■ Direction
Can you set down, word for word, everything from the line containing "Click the 83/84 column header" down to the end of the entries below, leaving the pictures out of your answer?

■ Dataset records
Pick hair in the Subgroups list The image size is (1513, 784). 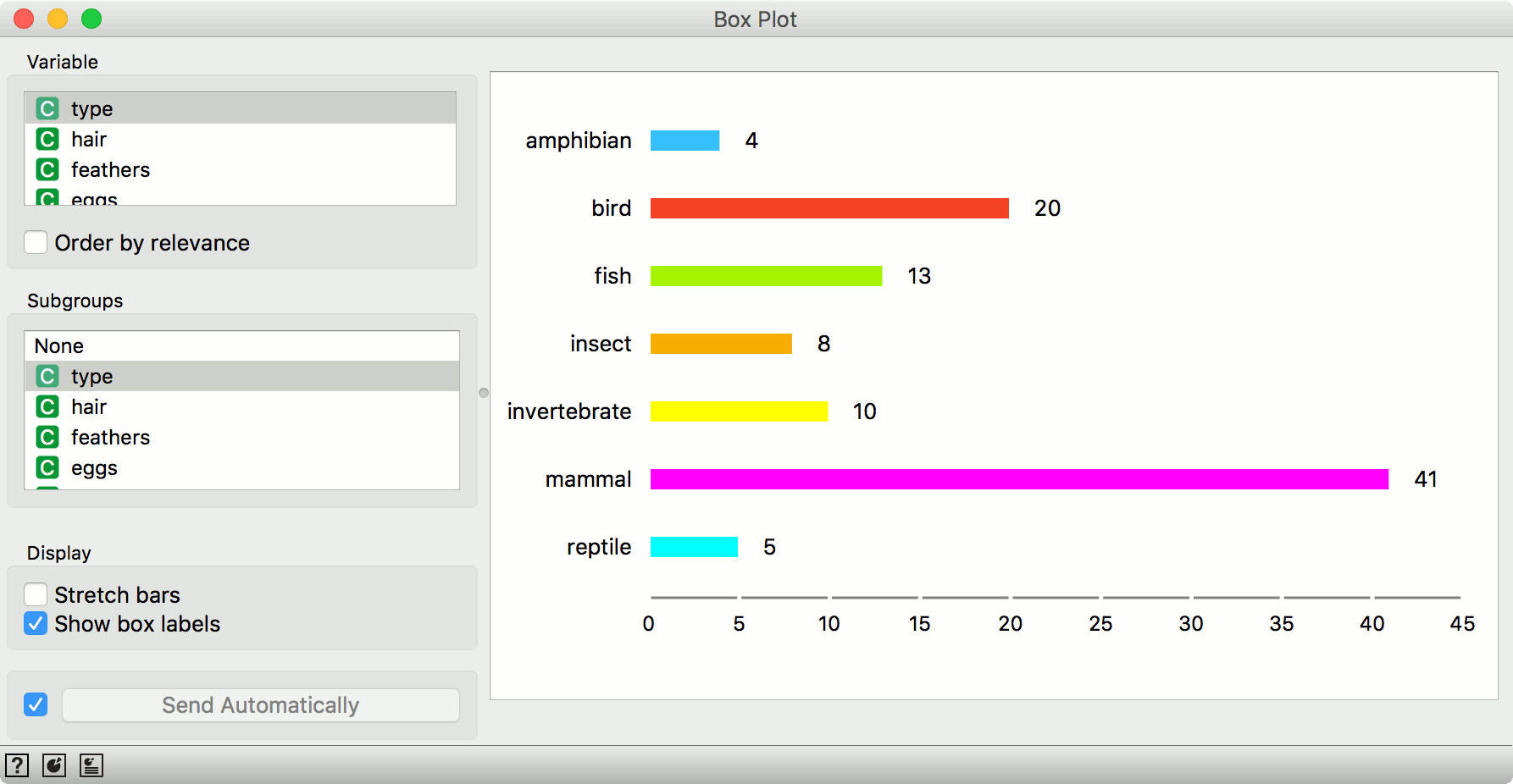(x=89, y=407)
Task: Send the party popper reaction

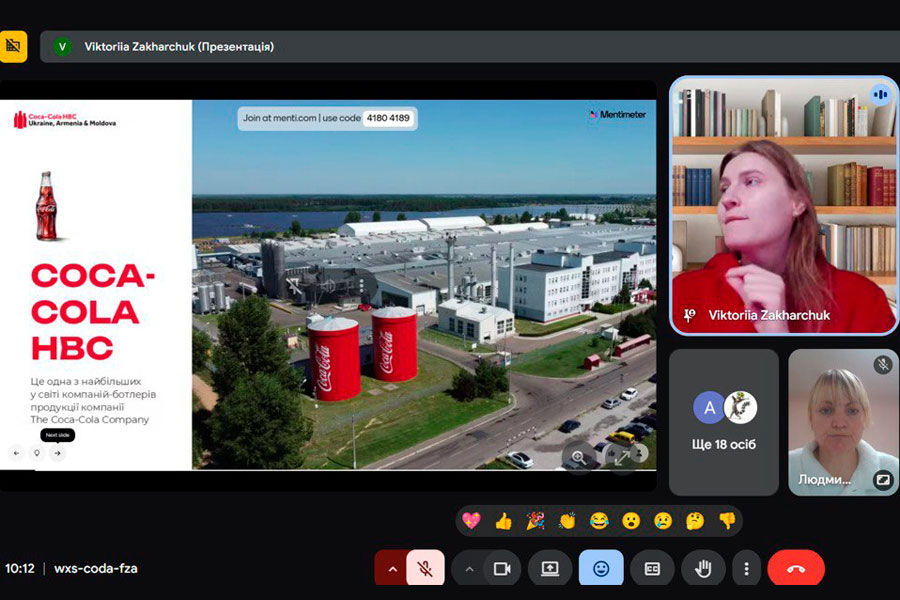Action: tap(535, 520)
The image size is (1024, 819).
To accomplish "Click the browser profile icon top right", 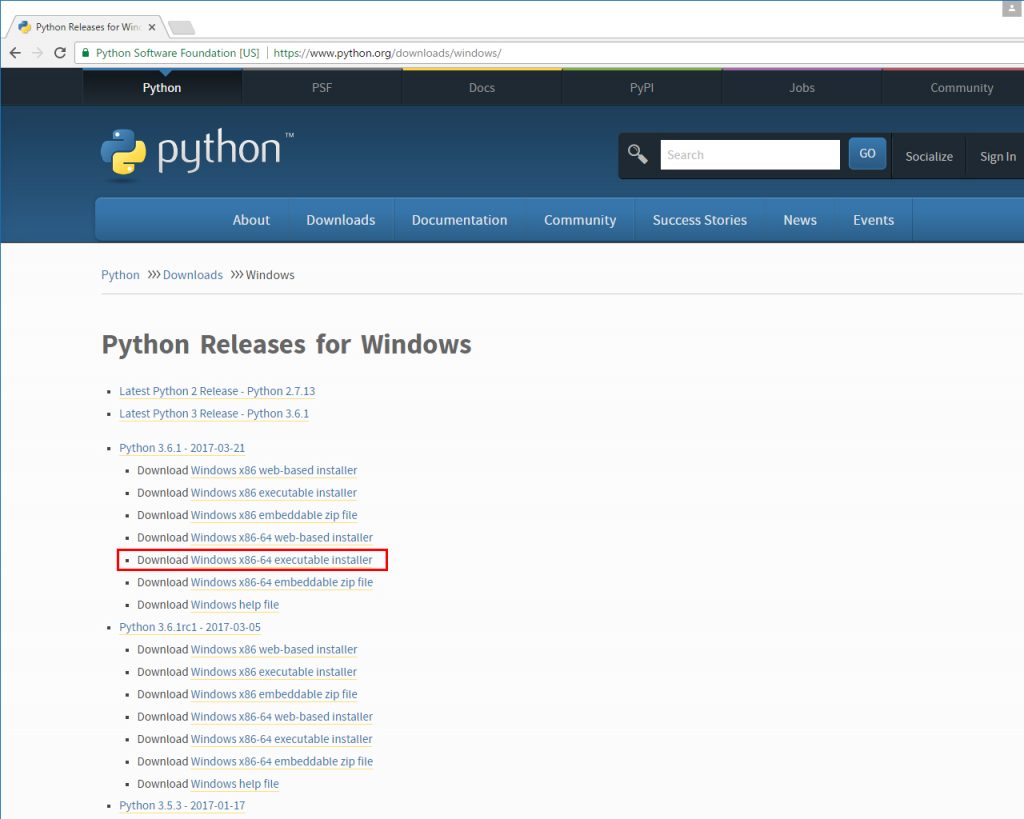I will pos(1011,8).
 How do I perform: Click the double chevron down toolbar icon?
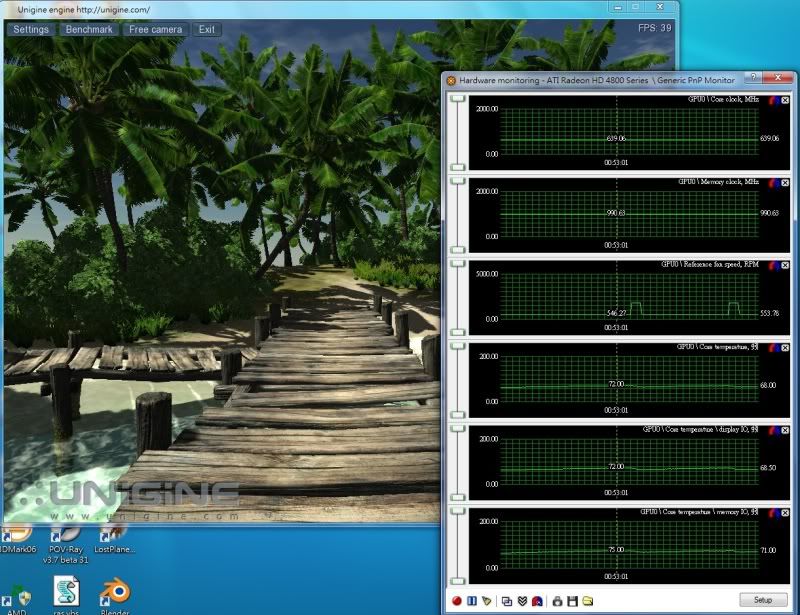pyautogui.click(x=521, y=600)
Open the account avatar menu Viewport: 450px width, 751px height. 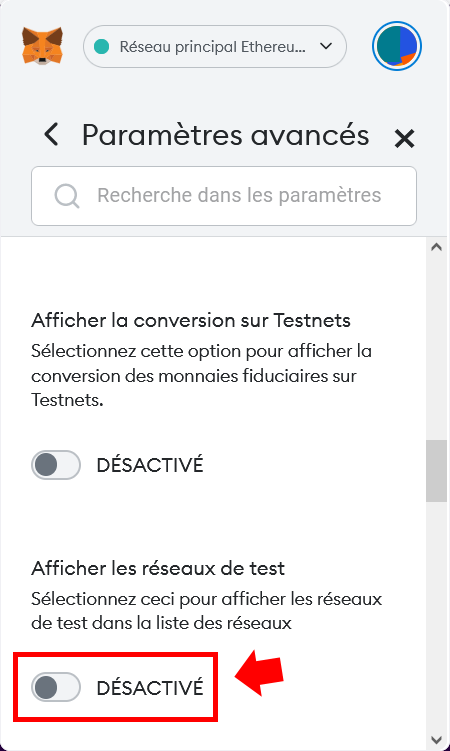[396, 46]
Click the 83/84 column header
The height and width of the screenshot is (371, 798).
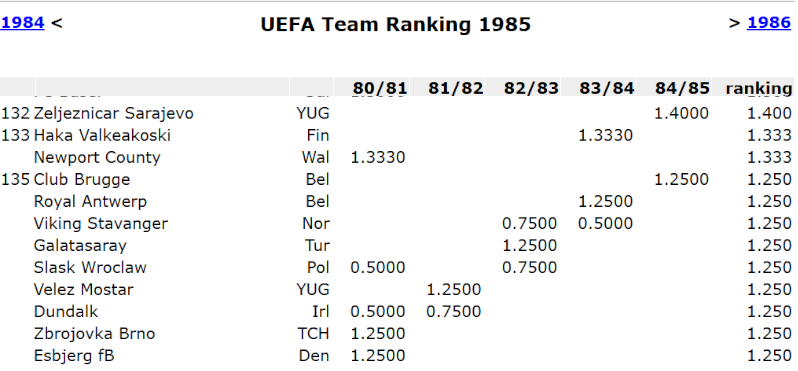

■ The solution
Click the 83/84 column header
The height and width of the screenshot is (371, 798).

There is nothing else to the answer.